Ika nga:
"Mastering cannot fix a bad mix."
"Mixing cannot fix bad tracking."
"Great tracking equipment cannot fix a bad performer."
In audio, everything has to be RIGHT. But GRANTING you did a good job at mixing and tracking, why do you need to have your stuff mastered? It is because a Mastering House is like an overseer, which tries to make your mixes sound best on ALL listening environments. It's like a one size fits all approach. With minimal to no dedicated mastering equipment, you will always have problems in enhancing a mix.
Case in point: Gateway Mastering. They accept anything as lowly as 16-BIT 44.1KHz, to high quality DSD formats. As for analog, they can go for 1/4", 1/2" and 1" formats. So how can they remaster something with inherently low headroom (say a 1991 recording on ADAT)? They always need to bring things out of the digital domain and use outboard processors, before they slap them back to digital.
Anyway, I never can argue with Bob Ludwig if he says he cannot do anything to enhance say, a mix by Urbandub. The tracking was so atrocious, so he cannot do anything except cut some boom in the mastering stage...
aha! good set of questions. let me get started with why people need to get things mastered. mastering is like the topping on a cake, the packaging on a product, the post-production on a movie; mastering is the finalization of everything you've done in a mix short of normalizing everything. mastering is not simply overseeing everything in a set of songs and bringing them louder - no - mastering involves polishing those odds and ends that you may not have detected in the mixing environment. A mastering suite, if you've ever been in one, does not have very much stuff in it and this serves a specific purpose. A lot of what you pay mastering engineers go toward two things: their ears and the environment they mix your song in. The actual room you have songs mastered in are tuned differently than recording suites and this particularly emphasizes the accurate representation of the mix. Period.
Why do you have to have your mix mastered? Well, you don't really have to. But think of it this way, every artist wants people to look at their records a certain way; they want their work to be contextualized to other works of other artists, preferrably good ones. Mastering levels the playing field, so to speak, for records and gives songs that sheen and push that mixing does not provide.
Now as far as gateway mastering goes, most mastering houses accept a variety of formats.
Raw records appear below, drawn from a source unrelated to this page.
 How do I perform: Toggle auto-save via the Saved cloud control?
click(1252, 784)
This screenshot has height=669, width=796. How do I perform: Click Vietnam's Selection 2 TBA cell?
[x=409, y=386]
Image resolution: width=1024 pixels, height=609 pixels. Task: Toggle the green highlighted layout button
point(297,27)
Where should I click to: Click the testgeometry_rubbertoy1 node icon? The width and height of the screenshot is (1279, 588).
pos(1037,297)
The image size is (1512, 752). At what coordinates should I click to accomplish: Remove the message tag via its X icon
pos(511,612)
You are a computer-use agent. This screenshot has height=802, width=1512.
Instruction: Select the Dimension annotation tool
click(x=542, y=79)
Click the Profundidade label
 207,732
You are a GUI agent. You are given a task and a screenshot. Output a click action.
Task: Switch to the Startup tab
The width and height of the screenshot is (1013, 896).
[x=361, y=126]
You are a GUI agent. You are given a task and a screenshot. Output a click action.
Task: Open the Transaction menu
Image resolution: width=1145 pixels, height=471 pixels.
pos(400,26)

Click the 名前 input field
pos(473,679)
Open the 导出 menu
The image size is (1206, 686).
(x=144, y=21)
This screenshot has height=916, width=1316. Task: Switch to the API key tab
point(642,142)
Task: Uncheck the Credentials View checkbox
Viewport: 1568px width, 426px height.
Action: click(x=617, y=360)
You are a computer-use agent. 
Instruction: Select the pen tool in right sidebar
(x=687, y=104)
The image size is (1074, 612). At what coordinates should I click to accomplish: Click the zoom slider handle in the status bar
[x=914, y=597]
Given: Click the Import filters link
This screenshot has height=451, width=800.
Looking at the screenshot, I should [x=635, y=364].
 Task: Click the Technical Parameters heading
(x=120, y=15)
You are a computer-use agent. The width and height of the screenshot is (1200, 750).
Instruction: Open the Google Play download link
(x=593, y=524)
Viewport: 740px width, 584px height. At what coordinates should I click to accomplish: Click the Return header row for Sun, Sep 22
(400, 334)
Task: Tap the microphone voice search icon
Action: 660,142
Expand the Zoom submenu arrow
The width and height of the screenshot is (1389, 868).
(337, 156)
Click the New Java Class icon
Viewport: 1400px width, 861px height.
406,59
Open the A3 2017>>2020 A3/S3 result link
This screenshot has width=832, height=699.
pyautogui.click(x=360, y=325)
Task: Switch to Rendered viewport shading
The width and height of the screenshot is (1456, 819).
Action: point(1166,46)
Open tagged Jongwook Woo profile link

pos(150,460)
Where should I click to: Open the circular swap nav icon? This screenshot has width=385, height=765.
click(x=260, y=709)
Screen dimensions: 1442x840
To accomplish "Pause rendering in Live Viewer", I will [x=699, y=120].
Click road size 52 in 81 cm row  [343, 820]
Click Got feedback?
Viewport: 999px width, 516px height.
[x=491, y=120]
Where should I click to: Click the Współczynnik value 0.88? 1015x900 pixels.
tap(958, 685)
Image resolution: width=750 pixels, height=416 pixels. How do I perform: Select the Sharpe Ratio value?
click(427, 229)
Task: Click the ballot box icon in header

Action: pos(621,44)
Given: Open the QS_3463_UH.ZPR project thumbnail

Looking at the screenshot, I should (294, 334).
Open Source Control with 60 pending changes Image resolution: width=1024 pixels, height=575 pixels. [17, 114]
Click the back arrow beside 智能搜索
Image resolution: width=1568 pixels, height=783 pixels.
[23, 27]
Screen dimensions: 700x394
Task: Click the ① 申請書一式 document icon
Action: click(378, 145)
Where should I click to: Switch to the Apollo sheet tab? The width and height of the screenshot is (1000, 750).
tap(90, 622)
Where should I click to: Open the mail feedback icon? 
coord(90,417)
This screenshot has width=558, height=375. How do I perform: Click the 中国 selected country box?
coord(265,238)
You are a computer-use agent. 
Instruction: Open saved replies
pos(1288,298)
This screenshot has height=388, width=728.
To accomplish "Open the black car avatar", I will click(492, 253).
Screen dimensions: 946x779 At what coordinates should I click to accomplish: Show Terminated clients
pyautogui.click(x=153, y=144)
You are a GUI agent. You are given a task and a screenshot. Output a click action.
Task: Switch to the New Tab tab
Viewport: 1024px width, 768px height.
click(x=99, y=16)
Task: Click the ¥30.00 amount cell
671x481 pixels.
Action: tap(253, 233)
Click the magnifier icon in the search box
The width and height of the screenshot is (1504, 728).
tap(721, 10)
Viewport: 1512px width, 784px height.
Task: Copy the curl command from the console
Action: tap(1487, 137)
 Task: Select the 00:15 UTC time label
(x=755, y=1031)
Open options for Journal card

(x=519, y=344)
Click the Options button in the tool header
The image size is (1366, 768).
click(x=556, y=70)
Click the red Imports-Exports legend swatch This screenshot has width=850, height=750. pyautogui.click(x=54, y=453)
However, it is often a good (and standard) rule of thumb to submit a master with as much fidelity and information as you can provide so the mastering engineer has enough material and information in your digitized media to work with during the sessions. This argument of bitrates has been waged for a long time but here is the fact of the matter: a 16 bit 44.1khz mixdown file is NOT lowly, in fact, it is the standard bitrate of your lowly compact disk. The reason why most people mix down to a higher bitrate - pre-mastering - is because higher bitrates and sample rates have more information in them compared to material that has been comprehensively mixed at 16 bit 44.1khz. This is fact and something every recording rat will tell you outright whether you say you hear the difference or not. Again, it is in your best interest to record and mix at a higher bit rate because you are providing the mastering house with more "stuff" (data) in your song than they might need for the final mixdown. You can mixdown at your place or the mastering house will do it for you, eitherway, it is a good idea to have too much data than too little in this situation. Remember, an AD converter converts AVAILABLE information; it can't convert what isn't there and fill in the blanks with "magic" bits of information.
ADAT is still a standard in most places and you'd be surprised how many recording places still mixdown to that media as a means of submitting their songs for mastering/ archiving. A lot of DJs still do it because it has a warmth and fidelity that translates well to vinyl pressing. I processed some old records from the Smithsonian of 1920s era jazz recordings for a local historical society and my mixdown was ADAT. Very nice. It helps that the media doesn't get surface scratches easily.
@jepoy and BALDO: yes, undisputed na GAS king itong si BALDO. Idol! Siguro ka na hindi ka u-utot in the next few months?